/punchcards

Punchcard Image Reader

Primary LanguagePythonGNU General Public License v3.0GPL-3.0

Punch Card Reader

This is a Python module to interpret the string encoded on a IBM 80 column standard punch card. It was originally written in 2011 by Michael Hamilton with a GPL license, which carries forward to this open source code. We are adapting this code to make it serve more broad use cases, adding image detection and normalization steps prior to the card interpretation:

Processing Steps:

  1. Convert image to black and white. (8bit grayscale, array of values from 0 to 255)
  2. Find out if card is backlit or not. (white card or black card , black holes or white holes)
  3. Invert image colors if needed to get a black card with white holes.
  4. Find the card crop region by looking at X and Y axis brightness summations.
  5. Verify punch card image based on crop region proportions.
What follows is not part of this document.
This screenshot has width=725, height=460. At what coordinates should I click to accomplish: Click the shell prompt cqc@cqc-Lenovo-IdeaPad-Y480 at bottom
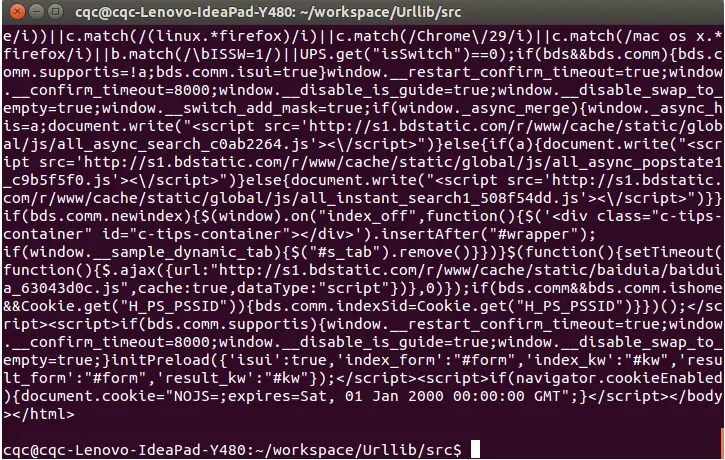tap(124, 450)
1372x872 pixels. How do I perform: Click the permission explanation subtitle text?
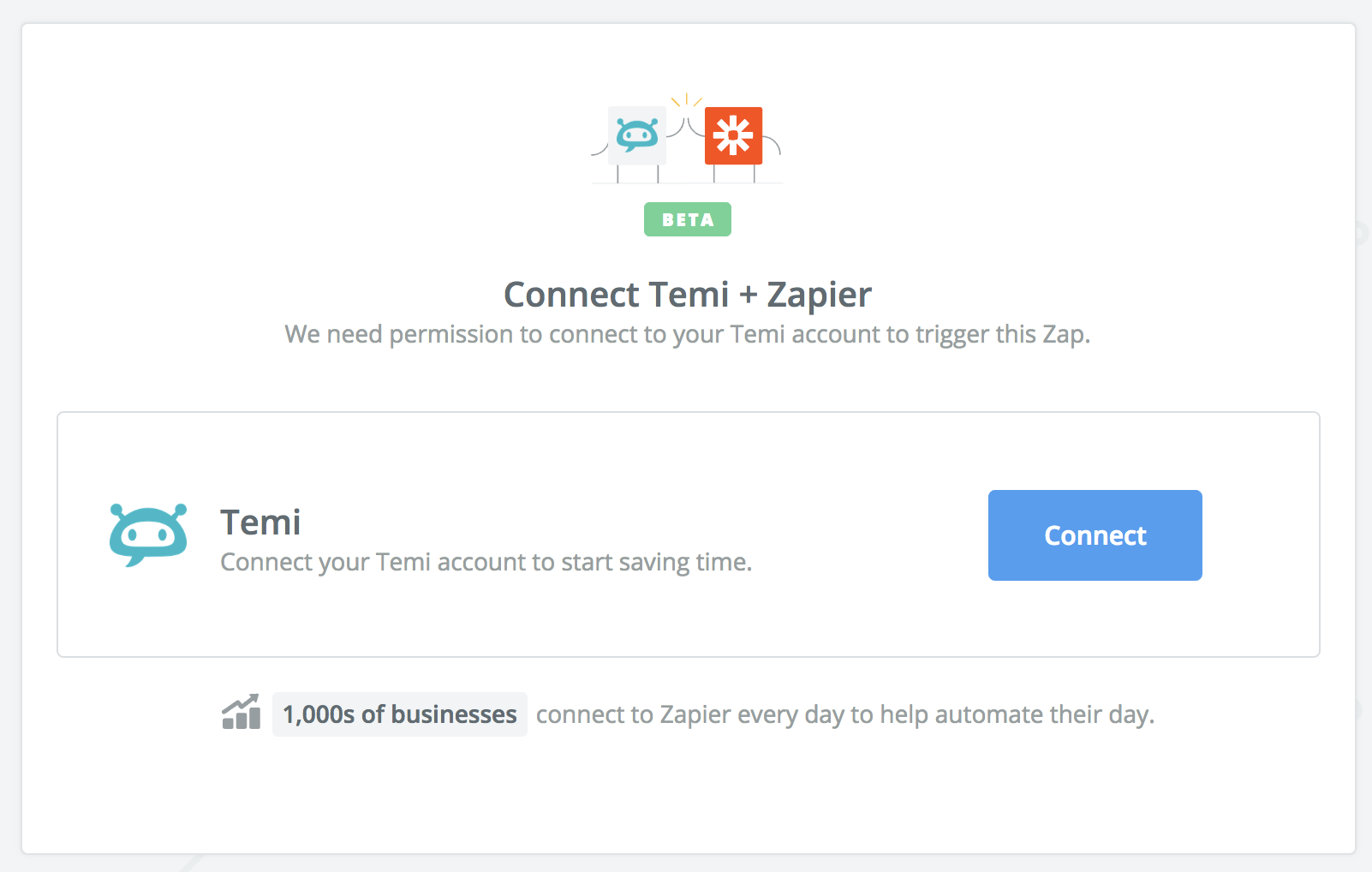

Is this an IBM card?
  6. Detect the missing corner and flip card image to place it top-left.
  7. Call existing Michael Hamilton's adapted PunchCard class.

Installation

  1. Install Python 2.x and PIP. (https://wiki.python.org/moin/BeginnersGuide/Download)
  2. Using PIP, install the punchcards package:
$ pip install punchcards

If you like, you can add the --user flag to reduce the permissions needed to install. You could also use a Python virtual environment.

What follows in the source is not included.